First, Cook Your Marinade

Why you shouldn't marinate in raw wine.

By THOMAS KELLER and MICHAEL RUHLMAN, Special To The Times


Marinating meat in wine is one of the most frequently misused kitchen
techniques today, in home kitchens, cookbooks and professional kitchens.
It's not that the wine is so bad, it's that you must be absolutely sure to
cook the alcohol out first.

Marinating does not tenderize meat, and alcohol doesn't either. Only
slicing, pounding and cooking can tenderize meat. In fact, alcohol will, in
effect, cook the surface, keeping the meat from absorbing the marinade. If
you cook off the alcohol first, the meat will absorb the full flavor of the
fruit of the wine.

There's another great perk: Cooking off the alcohol gives you the
opportunity to introduce other flavors into your marinade. Sauté aromatic
vegetables--thin slices of carrot and thinly sliced onion, smashed
garlic--until wilted, then add fresh herbs, peppercorns, a cup or so of red
wine, and simmer.

Stored items:
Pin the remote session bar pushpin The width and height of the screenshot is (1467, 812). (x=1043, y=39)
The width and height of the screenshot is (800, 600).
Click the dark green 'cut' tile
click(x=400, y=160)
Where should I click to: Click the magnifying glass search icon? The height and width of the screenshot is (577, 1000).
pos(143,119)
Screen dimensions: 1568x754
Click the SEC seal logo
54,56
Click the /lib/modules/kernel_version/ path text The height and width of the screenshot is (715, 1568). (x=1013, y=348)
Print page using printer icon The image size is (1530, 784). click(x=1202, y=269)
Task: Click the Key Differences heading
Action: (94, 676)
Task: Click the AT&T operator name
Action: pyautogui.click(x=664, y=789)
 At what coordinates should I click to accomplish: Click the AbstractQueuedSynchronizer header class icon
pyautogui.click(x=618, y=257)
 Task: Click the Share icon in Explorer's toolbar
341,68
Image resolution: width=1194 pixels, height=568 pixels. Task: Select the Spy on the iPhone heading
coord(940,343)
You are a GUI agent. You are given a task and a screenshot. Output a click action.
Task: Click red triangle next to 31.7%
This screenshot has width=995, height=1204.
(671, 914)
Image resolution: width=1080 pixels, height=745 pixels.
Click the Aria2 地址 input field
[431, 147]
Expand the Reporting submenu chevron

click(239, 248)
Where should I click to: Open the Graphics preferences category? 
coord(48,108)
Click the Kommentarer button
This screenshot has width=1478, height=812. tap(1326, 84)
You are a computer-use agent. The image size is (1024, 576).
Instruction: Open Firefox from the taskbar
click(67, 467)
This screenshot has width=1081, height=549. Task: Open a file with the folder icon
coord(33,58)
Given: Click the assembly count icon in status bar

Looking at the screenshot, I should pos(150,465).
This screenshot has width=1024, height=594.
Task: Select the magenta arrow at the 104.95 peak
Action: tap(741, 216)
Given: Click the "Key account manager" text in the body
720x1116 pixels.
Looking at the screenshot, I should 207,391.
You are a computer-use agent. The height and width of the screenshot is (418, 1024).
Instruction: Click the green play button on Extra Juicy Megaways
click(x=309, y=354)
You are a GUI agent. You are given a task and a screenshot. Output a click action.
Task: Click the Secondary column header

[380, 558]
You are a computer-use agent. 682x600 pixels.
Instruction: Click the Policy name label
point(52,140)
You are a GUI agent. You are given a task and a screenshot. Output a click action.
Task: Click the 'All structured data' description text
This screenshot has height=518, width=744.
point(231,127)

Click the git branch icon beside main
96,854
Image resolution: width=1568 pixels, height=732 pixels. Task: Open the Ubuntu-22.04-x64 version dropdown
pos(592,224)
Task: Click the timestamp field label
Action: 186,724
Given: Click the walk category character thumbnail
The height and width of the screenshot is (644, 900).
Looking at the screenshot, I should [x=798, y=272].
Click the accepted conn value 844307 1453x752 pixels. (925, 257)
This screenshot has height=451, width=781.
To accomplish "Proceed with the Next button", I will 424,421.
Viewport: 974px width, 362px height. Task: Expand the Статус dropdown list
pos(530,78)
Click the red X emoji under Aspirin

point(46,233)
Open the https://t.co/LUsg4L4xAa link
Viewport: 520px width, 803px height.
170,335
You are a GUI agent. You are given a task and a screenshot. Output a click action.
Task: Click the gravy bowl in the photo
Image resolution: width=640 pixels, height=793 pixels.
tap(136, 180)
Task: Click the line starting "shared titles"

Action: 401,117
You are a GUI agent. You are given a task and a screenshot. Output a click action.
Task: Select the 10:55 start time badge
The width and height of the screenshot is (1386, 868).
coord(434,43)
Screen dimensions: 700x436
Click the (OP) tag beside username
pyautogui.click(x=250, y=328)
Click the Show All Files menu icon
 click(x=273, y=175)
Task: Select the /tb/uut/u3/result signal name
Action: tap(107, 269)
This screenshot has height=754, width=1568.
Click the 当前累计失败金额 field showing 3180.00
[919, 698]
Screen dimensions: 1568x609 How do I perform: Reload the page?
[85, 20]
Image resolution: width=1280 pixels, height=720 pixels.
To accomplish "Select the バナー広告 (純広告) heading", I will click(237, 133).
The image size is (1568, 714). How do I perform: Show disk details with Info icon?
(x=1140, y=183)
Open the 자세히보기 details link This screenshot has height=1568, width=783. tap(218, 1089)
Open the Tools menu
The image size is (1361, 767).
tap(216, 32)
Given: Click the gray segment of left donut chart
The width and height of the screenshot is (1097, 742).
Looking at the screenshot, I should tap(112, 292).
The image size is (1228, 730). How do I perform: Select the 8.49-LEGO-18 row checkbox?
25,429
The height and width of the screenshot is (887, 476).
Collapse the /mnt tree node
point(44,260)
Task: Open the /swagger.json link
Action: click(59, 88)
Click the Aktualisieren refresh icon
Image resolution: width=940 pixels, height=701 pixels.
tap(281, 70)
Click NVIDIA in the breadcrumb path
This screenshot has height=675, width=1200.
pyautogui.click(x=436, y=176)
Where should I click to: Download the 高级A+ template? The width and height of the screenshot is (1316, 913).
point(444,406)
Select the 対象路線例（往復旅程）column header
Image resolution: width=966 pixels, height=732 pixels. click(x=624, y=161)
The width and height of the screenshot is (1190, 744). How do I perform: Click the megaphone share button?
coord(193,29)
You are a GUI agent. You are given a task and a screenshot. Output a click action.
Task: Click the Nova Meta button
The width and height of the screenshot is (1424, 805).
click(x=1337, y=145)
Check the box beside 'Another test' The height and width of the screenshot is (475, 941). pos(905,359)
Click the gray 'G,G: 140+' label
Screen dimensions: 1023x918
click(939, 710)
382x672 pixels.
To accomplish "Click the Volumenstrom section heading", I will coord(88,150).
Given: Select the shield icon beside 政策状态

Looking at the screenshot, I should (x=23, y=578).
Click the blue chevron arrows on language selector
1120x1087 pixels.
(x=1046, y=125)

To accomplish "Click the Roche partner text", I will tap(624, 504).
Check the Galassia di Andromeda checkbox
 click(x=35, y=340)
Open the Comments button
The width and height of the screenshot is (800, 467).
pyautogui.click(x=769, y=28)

■ **YOUR INSTRUCTIONS**
Could you return the passage of the wine marinade article from "By THOMAS KELLER" up to and including "and professional kitchens.", copied word for word? This material was taken from a different source than the article on wine marinades.

■ **OUTPUT OF THE TASK**
By THOMAS KELLER and MICHAEL RUHLMAN, Special To The Times


Marinating meat in wine is one of the most frequently misused kitchen
techniques today, in home kitchens, cookbooks and professional kitchens.